In some cases, the emergence of new
technologies and low-cost, readily available tools may simply provide
customers, prospects and consumers with better value and stronger built-in
solutions. Take the American Automobile Association (AAA) for example. As
winter persists, I often think of why I have religiously renewed my AAA auto
club membership in a time where Google, Waze and other on-board navigation
systems have completely eliminated the need for Trip Tiks (remember those),
where I can now buy cheap and easy car insurance online by the mile,
and where manufacturer-provided, no cost, roadside
assistance comes with virtually every decent vehicle. Direct
startup competitors are also entering the market. Most AAA members don't even
realize that the primary remaining use and value for that colorful little AAA
card in your wallet is to surrender it to the nice policeman instead of your
driver's license the next time you're stopped for speeding on the way to the
airport so that you can still get through the TSA screening. I'm sure that AAA
isn't exactly standing still, but it's clear that they're going to need to
supercharge their offerings if they're planning to hang on to millions of
customers who also, by the way, will be driving far less.

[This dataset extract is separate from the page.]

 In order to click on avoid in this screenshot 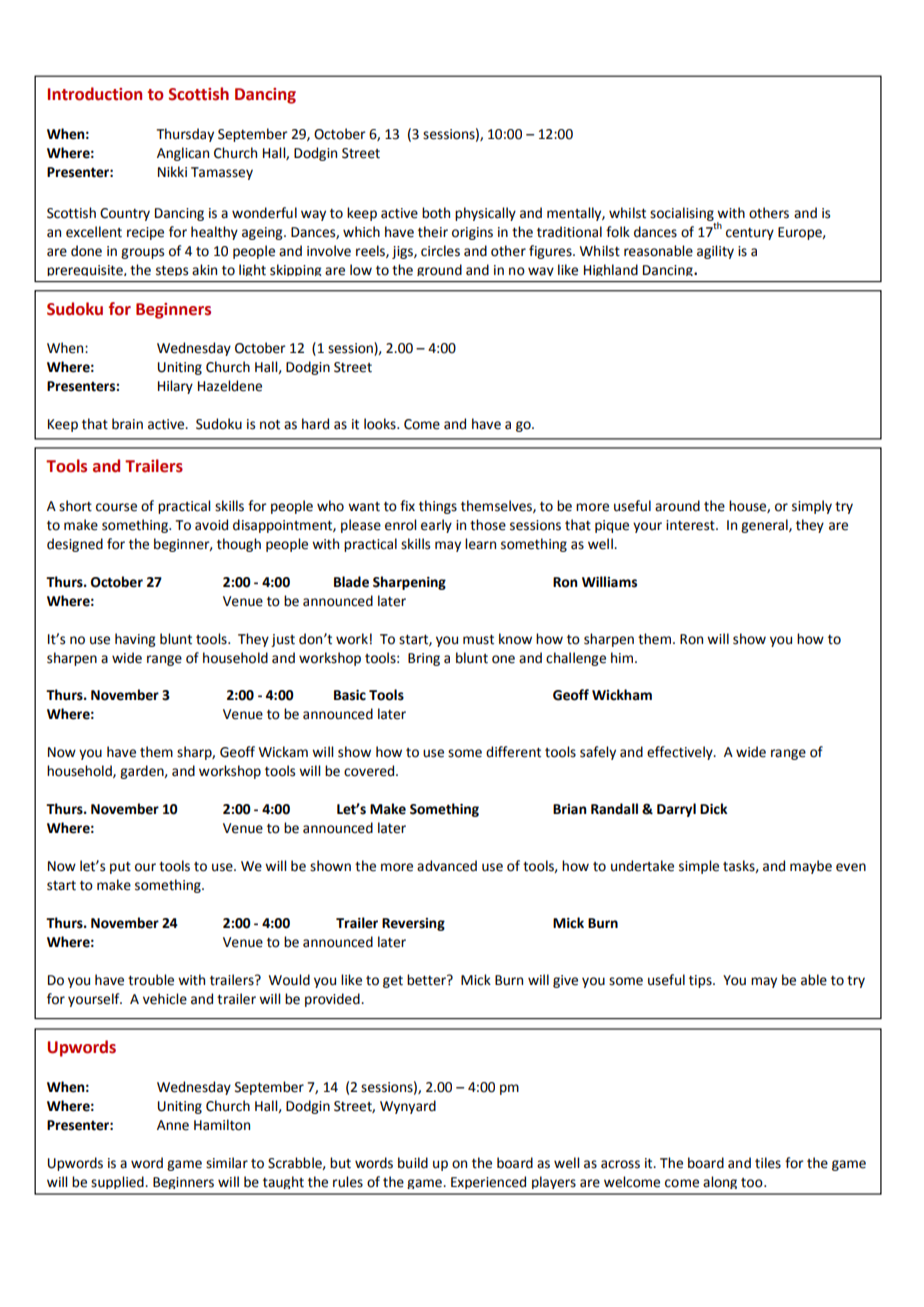, I will do `click(211, 525)`.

The bottom line is that your brand is an
ongoing promise. Great brands are earned every day and become shorthand and
shortcuts for your business's identity. If you are no longer delivering on the
promises you've made or haven't kept your offerings at least comparable to
those of the competition, your customers have no reason to hang around. And in
tough times like these, "good enough" really isn't. Cookie cutters
are for baking, not for branding.
I wrote recently that every brand needs to be
bolstered post-pandemic with overt and over-the-top elements regarding safety, security and reliability/redundancy.
With the advent of aggressive social media conversations and evaluations, the
"crowd" is sometimes more in control of your brand than you are. It
only takes a few nasty notes about health or cleanliness concerns to create
real problems for you. Listen carefully to your customers and work hard to anticipate their needs and
expectations. You've got to up your game, differentiate your products and
services, and give your customers compelling reasons to stay.

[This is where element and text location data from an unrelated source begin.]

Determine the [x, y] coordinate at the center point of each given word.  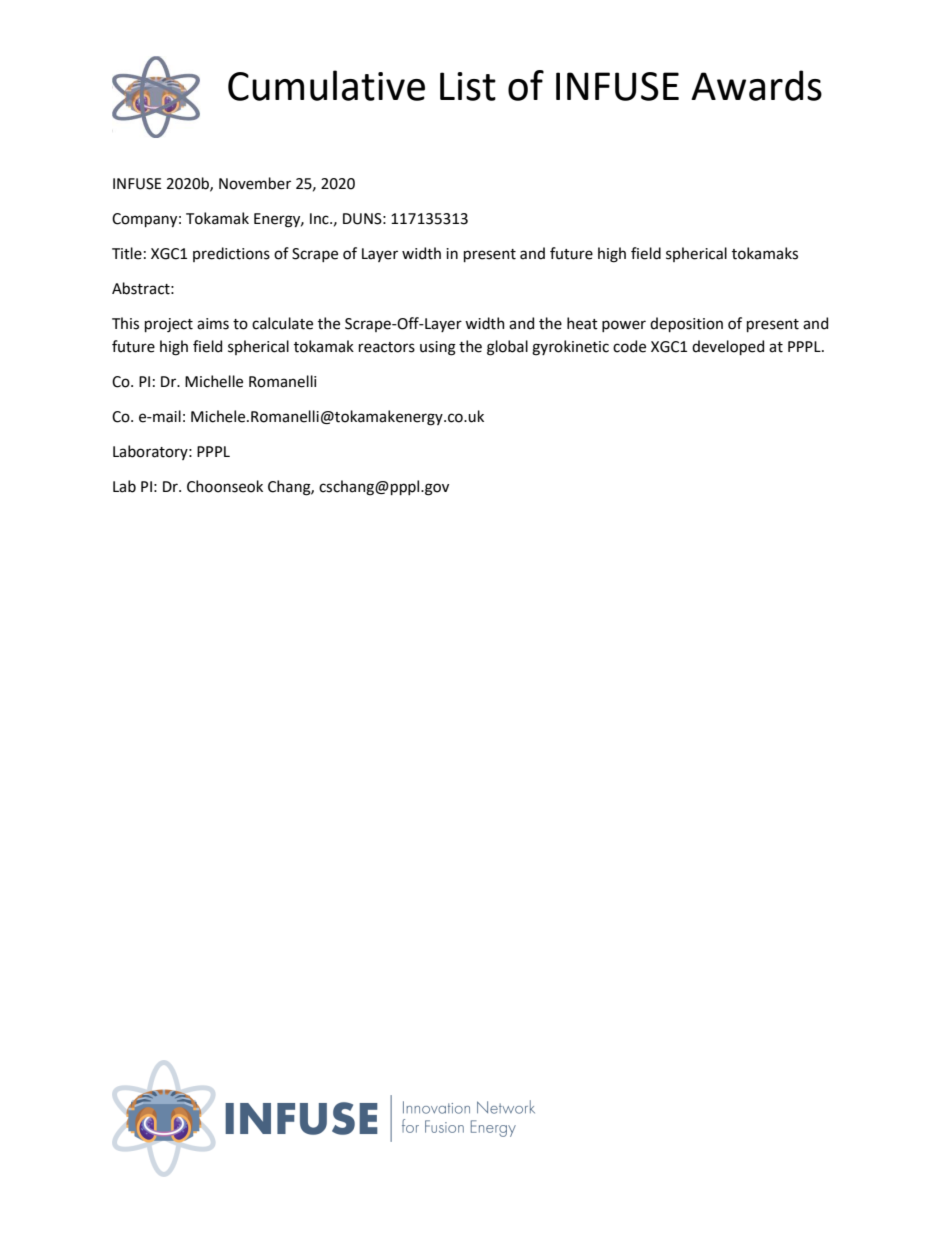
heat [582, 323]
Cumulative [326, 85]
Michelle [214, 381]
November [255, 183]
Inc [320, 219]
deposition [686, 324]
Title [127, 253]
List [468, 86]
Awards [756, 85]
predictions [231, 254]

But please don't try to compete on price. Once
you head down that slippery slope and diminish your brand equity, you can never
come back. As we start to see faint glimpses of some serious retail resurgence
by late in the summer or early fall, it's easy to convince yourself that heavy
discounting and sales are the way to quickly build traffic and revenue, but
it's a very bad bet.
Discounts train customers to buy on price, not
brand or quality. This may drive one-time trials, but in the absence of real
substance and value, you'll just churn through these folks as they return to
their old buying habits. Buying volume (just like tricking traffic through
click-baiting on the web) is a short-term fix that's not sustainable. If you
want to hold new customers, you need to focus on delivering value and super
service rather than simply the lowest price which -- due to the persistent
real-time competitive repricing on the web -- turns out to be impossible
anyway.
One more thing: be careful of the first
"customers" back through the door. There's a decent chance that
they're bottom feeders and bargain hunters and the very last people that you
want associated with your brand and your business. Not only are they unlikely
to buy, and highly likely to return worn materials in short order, but they'll
also scare off the real and serious buyers that you built your business on from
the beginning. Or they'll have loads of cash and no taste. These are other
aspects of brand fragility as well that you need to carefully manage.
You don't want to become or be seen as a "Groucho"
club. As the humorist and actor Groucho Marx famously said, "I don't want
to belong to any club that will accept me as a member." Or be a place
that's so overrun with lookie-loos, that you have the Yogi Berra restaurant
problem. As the great New York Yankees catcher and locker room philosopher once
observed: "Nobody goes there anymore. It's too crowded."